SY — Real vector of length MAX(N*IABS(INXY),1). (Input)

INCY — Displacement between elements of SY. (Input)
Y(I) is defined to be SY(1+(I-1)*INCY) if INCY is greater than 0, or SY(1+(I-N)*INCY) if INCY is less than zero.

USRNPR must be declared EXTERNAL in the calling program.

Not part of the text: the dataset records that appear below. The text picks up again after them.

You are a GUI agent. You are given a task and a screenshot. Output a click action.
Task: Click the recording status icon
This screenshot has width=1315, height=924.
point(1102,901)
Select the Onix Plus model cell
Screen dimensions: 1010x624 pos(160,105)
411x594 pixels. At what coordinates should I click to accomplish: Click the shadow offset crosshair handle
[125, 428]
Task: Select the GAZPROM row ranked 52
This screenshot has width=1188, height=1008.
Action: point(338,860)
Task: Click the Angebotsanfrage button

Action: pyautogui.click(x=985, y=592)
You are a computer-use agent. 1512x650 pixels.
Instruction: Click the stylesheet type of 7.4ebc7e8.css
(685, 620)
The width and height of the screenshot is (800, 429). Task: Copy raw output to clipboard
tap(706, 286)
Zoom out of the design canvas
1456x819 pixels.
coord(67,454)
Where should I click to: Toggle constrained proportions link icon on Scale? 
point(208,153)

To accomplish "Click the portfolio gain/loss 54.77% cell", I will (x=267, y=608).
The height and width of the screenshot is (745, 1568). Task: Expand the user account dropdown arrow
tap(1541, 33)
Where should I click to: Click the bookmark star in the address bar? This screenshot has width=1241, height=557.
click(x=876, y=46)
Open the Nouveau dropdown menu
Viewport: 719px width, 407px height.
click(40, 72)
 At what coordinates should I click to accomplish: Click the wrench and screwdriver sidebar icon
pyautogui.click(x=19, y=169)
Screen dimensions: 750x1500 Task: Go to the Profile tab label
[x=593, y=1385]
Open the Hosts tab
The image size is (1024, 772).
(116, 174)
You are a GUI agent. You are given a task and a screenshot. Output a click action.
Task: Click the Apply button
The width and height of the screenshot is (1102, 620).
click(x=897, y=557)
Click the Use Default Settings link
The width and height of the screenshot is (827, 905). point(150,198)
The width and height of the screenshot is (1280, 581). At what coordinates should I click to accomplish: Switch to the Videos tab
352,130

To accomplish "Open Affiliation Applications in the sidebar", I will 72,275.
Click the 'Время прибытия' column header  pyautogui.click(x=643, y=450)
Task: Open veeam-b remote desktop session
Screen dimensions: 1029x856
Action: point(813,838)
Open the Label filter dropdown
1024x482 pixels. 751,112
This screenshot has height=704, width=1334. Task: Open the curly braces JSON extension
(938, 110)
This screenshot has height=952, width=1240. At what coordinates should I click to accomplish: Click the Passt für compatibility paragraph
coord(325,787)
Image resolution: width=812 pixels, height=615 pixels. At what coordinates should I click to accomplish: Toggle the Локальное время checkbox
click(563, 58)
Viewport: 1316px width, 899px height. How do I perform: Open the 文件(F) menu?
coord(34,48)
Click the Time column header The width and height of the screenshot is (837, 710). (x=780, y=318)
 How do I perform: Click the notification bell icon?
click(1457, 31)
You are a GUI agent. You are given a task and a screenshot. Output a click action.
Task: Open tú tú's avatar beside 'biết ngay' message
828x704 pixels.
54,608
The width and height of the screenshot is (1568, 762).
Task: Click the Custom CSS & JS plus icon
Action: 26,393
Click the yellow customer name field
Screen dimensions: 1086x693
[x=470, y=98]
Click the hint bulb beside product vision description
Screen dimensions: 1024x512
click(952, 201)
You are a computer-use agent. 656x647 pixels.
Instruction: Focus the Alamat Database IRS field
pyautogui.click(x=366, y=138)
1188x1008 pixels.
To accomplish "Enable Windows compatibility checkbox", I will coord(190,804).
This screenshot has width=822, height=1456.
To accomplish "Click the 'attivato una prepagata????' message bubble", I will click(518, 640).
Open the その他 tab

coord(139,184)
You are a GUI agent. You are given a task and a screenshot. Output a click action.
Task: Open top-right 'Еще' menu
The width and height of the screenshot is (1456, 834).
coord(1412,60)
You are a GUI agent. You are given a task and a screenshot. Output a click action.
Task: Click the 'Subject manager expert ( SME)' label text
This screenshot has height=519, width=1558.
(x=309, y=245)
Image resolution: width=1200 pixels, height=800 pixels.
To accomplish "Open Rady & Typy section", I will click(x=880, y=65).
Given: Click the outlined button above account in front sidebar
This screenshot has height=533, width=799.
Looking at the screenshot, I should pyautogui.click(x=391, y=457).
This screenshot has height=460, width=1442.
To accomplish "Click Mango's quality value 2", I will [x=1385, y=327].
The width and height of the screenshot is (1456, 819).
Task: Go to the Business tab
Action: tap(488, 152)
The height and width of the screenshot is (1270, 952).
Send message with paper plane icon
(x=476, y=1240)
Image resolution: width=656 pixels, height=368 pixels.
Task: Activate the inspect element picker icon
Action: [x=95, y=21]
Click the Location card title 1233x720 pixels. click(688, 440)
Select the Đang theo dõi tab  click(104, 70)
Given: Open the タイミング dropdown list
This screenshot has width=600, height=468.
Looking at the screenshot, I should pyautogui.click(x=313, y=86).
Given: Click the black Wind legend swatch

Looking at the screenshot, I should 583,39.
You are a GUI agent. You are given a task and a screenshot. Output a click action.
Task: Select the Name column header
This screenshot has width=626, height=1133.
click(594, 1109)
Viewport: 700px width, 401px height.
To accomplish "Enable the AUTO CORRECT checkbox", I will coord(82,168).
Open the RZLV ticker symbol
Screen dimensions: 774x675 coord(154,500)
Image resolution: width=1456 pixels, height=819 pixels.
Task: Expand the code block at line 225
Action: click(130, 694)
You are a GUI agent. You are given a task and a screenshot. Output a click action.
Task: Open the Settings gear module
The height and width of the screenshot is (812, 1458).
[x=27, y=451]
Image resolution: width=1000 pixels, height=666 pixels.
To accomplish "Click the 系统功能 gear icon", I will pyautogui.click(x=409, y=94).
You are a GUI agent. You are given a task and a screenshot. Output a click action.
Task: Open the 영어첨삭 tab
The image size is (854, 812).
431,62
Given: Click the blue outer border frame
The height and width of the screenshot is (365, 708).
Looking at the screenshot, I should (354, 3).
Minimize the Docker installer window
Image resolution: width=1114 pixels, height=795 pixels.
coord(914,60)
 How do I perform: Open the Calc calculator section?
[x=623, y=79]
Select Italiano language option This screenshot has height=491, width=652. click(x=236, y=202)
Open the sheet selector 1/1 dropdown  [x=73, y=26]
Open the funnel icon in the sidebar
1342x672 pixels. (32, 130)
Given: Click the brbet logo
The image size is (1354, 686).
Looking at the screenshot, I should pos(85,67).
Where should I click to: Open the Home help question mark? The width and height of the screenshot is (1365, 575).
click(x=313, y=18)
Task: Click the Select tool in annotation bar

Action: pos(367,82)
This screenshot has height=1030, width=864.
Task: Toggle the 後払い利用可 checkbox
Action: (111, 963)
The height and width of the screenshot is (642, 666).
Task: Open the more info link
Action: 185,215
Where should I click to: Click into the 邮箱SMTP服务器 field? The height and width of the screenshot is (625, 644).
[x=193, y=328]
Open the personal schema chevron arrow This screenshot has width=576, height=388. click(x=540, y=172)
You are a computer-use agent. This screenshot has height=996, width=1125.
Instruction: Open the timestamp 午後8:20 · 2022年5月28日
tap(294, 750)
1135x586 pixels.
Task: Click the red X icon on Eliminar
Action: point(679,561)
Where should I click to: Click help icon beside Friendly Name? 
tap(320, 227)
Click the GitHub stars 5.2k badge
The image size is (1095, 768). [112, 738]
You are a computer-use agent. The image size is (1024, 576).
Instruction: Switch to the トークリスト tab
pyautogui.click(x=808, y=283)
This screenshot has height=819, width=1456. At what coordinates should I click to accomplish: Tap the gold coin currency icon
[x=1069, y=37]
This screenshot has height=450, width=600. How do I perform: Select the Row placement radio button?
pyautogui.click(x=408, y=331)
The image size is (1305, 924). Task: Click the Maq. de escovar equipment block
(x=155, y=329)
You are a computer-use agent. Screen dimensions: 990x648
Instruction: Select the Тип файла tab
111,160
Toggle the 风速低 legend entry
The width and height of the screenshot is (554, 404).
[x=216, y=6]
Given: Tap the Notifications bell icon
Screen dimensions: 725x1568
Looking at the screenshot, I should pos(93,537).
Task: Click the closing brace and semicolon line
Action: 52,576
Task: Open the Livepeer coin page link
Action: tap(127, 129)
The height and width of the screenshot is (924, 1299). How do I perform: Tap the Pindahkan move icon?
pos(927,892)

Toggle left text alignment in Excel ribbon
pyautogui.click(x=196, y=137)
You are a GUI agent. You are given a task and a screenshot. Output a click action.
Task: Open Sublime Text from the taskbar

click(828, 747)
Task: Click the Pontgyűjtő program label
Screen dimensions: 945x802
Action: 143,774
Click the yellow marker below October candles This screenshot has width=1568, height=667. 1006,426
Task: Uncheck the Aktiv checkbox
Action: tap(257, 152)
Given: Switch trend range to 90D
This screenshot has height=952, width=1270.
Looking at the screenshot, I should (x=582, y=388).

USRNRM — User-supplied FUNCTION to use as the norm ∥X∥ in the Gram-Schmidt implementation, if INFO(6) = 1. If INFO(6) = 0, the dummy function G9RES/DG9RES may be used.The usage is

REAL FUNCTION USRNRM (N, SX, INCX)

N — Length of vectors X and Y. (Input)

SX — Real vector of length MAX(N*IABS(INCX),1). (Input)

INCX — Displacement between elements of SX. (Input)
X(I) is defined to be SX(1+(I-1)*INCX) if INCX is greater than 0, or SX(1+(I-N)*INCX) if INCX is less than 0.

USRNRM must be declared EXTERNAL in the calling program.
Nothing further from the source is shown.